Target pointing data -
* * * * *

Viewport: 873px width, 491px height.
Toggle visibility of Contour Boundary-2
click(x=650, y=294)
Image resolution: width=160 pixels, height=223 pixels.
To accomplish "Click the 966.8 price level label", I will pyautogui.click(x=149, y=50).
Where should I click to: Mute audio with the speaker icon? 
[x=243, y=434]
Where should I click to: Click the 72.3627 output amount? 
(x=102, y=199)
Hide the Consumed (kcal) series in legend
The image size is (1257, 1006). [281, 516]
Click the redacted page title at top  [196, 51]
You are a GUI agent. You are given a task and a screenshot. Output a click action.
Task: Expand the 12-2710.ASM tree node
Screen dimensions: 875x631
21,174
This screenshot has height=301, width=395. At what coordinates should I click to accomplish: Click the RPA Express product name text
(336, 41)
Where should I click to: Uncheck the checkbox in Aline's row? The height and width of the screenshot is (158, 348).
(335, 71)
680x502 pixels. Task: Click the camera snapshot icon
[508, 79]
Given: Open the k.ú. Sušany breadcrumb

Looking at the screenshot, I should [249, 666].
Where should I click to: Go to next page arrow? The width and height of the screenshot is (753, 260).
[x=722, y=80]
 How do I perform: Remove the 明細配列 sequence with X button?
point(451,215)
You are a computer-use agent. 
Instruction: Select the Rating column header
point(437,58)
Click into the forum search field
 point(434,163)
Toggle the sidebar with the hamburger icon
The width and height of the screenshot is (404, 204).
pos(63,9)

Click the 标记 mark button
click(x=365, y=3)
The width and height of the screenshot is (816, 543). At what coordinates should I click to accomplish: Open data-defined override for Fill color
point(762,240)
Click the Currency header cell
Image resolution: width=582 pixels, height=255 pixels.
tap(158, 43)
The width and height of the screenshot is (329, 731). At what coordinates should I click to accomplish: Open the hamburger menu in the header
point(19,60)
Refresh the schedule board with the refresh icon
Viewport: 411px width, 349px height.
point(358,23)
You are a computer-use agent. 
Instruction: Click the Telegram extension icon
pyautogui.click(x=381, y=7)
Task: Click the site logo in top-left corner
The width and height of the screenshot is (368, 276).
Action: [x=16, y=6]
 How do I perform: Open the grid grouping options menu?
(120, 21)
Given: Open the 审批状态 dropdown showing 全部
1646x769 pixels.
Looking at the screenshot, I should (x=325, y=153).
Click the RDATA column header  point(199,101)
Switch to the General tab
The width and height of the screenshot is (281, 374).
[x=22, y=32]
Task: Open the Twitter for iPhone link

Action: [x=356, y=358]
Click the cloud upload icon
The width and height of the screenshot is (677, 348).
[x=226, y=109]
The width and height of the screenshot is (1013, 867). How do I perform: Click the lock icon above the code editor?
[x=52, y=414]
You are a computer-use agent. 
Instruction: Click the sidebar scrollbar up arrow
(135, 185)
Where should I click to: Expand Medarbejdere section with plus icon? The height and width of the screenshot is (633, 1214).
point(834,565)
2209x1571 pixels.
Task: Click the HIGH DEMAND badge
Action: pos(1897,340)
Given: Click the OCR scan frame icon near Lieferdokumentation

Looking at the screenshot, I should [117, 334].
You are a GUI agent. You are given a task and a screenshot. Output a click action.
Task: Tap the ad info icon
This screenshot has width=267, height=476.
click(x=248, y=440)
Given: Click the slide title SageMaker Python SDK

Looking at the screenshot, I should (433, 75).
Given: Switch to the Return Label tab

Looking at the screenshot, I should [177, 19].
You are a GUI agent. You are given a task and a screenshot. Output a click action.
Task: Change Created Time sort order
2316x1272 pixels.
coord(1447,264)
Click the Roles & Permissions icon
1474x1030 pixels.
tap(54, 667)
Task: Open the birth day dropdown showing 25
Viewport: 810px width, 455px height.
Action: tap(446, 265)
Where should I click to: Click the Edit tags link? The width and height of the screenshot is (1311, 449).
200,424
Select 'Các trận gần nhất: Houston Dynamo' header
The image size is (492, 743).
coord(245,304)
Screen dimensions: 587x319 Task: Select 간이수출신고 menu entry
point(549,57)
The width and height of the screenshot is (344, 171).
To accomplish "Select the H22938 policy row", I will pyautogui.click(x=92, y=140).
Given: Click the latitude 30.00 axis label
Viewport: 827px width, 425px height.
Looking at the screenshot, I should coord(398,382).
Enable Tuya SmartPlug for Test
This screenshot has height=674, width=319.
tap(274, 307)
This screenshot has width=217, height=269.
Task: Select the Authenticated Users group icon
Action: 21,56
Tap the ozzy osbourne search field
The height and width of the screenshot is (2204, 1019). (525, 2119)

* * * * *

Goal of the exercise - Starting at the beginning of the data and ending at the line containing "[x=243, y=434]", write out every line in full, adding -12 to each coordinate in the answers.

Exercise answer -
Viewport: 873px width, 491px height.
Toggle visibility of Contour Boundary-2
click(x=638, y=282)
Image resolution: width=160 pixels, height=223 pixels.
To accomplish "Click the 966.8 price level label", I will pyautogui.click(x=137, y=38).
Where should I click to: Mute audio with the speaker icon? 
[x=231, y=422]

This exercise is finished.